* [Work task]: Skip all pictures. Set down only the lines starting at the line containing "Screen dimensions: 616x299" and running to the end of the listing.
*** Task data ***
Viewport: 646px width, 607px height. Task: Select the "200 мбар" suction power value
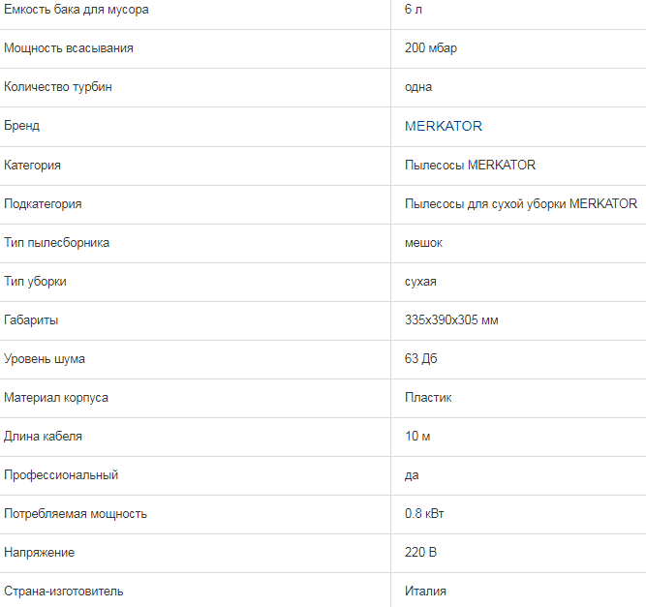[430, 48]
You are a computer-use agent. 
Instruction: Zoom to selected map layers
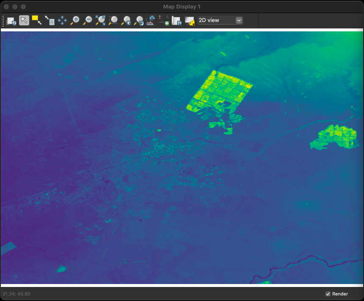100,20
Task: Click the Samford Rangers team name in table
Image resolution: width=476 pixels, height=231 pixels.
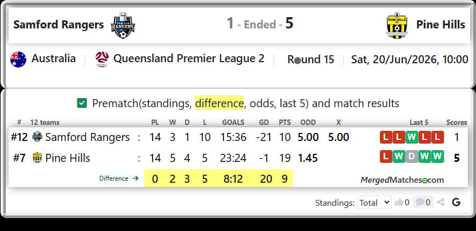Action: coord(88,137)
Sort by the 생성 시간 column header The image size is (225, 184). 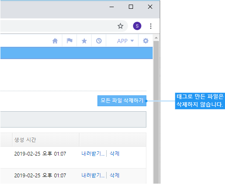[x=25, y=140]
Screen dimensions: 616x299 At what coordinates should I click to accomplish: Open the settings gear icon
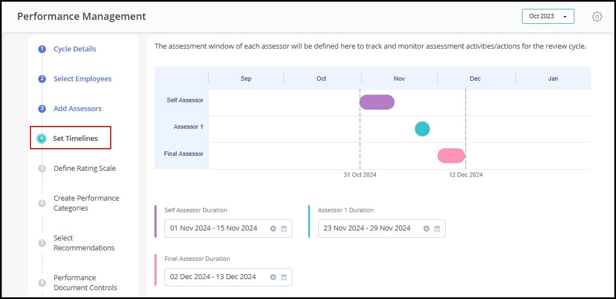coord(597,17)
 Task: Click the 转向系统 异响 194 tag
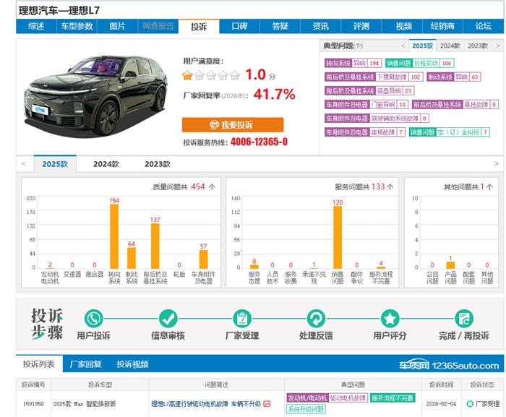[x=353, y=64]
*** End of Task data ***
* [Answer space]:
Screen dimensions: 616x299 At what coordinates should I click to accomplish: Open the settings gear icon
coord(597,17)
 Task: Click the 转向系统 异响 194 tag
[x=353, y=64]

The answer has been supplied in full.